My Ex boyfriend and I have a very complicated history of first me going cold on our relationship, then trying to get back together and so it went back and forth a couple of times. During all this time (nearly a year now) we have always stayed in contact and share a deep connection despite all the complication.
Two months ago he wanted to make a clear cut - either being together or be apart. At that moment I had a lot on my plate with other stuff and couldn't agree to be back together.
After that I slowly realized what a huge mistake I had made and how in love I have always been with this guy that I can't imagine a future without him.

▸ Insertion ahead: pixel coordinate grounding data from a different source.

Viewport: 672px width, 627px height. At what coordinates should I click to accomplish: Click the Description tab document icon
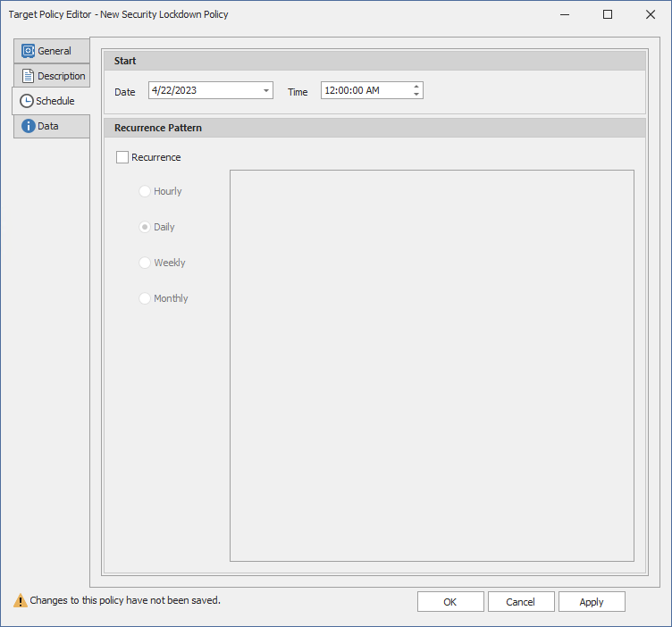coord(28,76)
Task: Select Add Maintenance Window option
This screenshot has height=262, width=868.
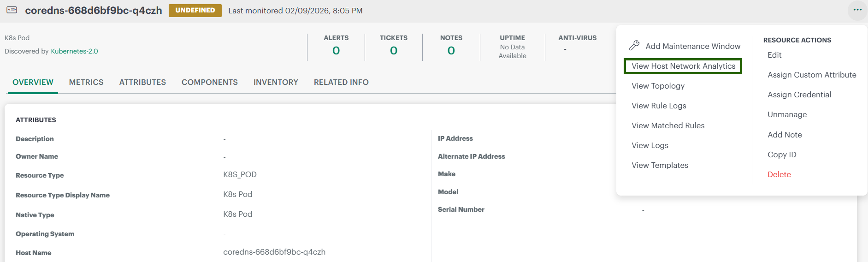Action: pos(692,46)
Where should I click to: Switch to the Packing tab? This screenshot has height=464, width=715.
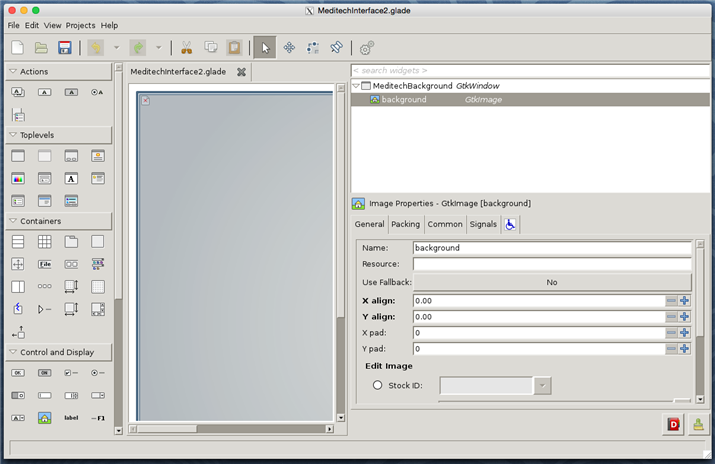point(405,224)
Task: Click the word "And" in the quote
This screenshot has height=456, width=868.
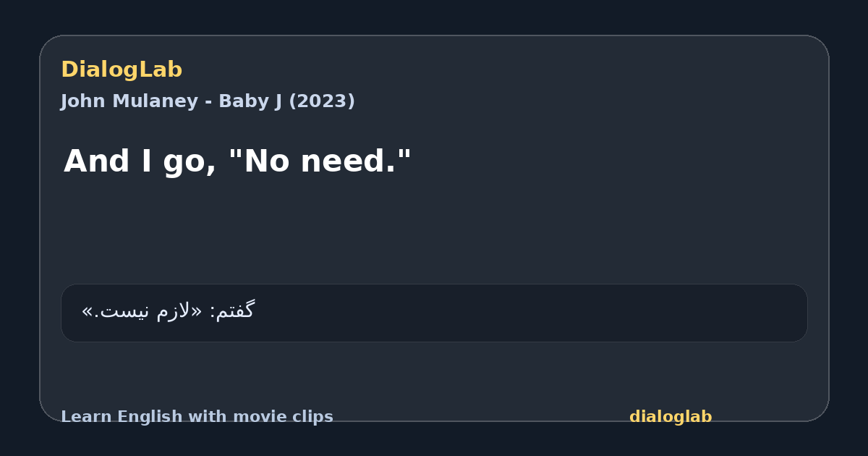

Three weeks ago I gathered all my courage and told him how I feel and that I wanted to try again. He was very hesitant and told me that he thinks that he is still in love with me but the thought of us breaking up again is blocking his will of being together.
I am so unsure what to do. There's also another girl involved that he's seeing and he lied to me about having seen her the day before we met yesterday. I am so afraid that our turbulent future has destroyed all chances of getting back together and that this new girl is the "easier" choice for him. I asked him directly if his blockage has something to do with choosing between two women, but he said no.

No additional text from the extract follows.